I have a function that I parallelise using concurrent.futures.ProcessPoolExecutor()
something like this:
with concurrent.futures.ProcessPoolExecutor() as executor:
executor.map(my_func, ids, it.repeat(num_ids))
Where ids
is a list of tuples that are formed of two elements. The first element contains an integer that ascends by 1 for each subsequent tuple. I use this to create an 'iteration progress tracker'. The second element contains an input my_func
uses.
my_func
is too lengthy to add here and I haven't been able to get an MRE that has reciprocal behaviour. However, it looks something like this:
def my_func(id, num_ids):
print(f"{id[0]} of {num_ids}")
# Extract something from a database, transform it and then add the new data back into the database
On one run I noticed that at around 5k on the iteration tracker it suddenly jumped to 10k, stuttered and then kept going. After that it skipped some more records every so often. This pattern repeats if I run the code again but the skips happen in slightly different places each time.
I duly kicked into debug mode in VS Code but to my surprise no records were skipped when running the code from the debugger. No errors, nothing.
The only way I've found to stop the skipping outside of the debugger is to set the max_workers
argument to half of my threads.
I realise without an MRE this is difficult to diagnose but I'm hoping someone else may have experienced this issue or recognises these symptoms?
Not easy to answer for the specific case given the information provided.
My best guess is that an exception occurs in the body of my_func
.
Indeed, if an exception occurs, nothing is going to be printed and the execution is not going to terminate.

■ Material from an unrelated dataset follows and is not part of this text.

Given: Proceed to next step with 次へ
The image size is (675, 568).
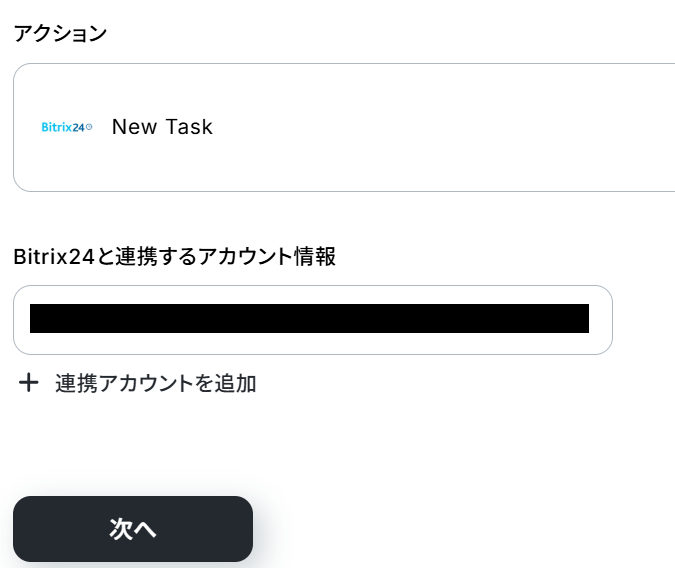Looking at the screenshot, I should [x=133, y=529].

To validate my assumption, I would define a decorator to print the exception occurring in the function:
import functools
def log_function(func):
@functools.wraps(func)
def wrapper(*args, **kwargs):
try:
return func(*args, **kwargs)
except Exception as exc:
print(args, kwargs, repr(exc))
return wrapper
and apply the decorator to the function.
@log_function
def my_func(my_id, num_ids):
...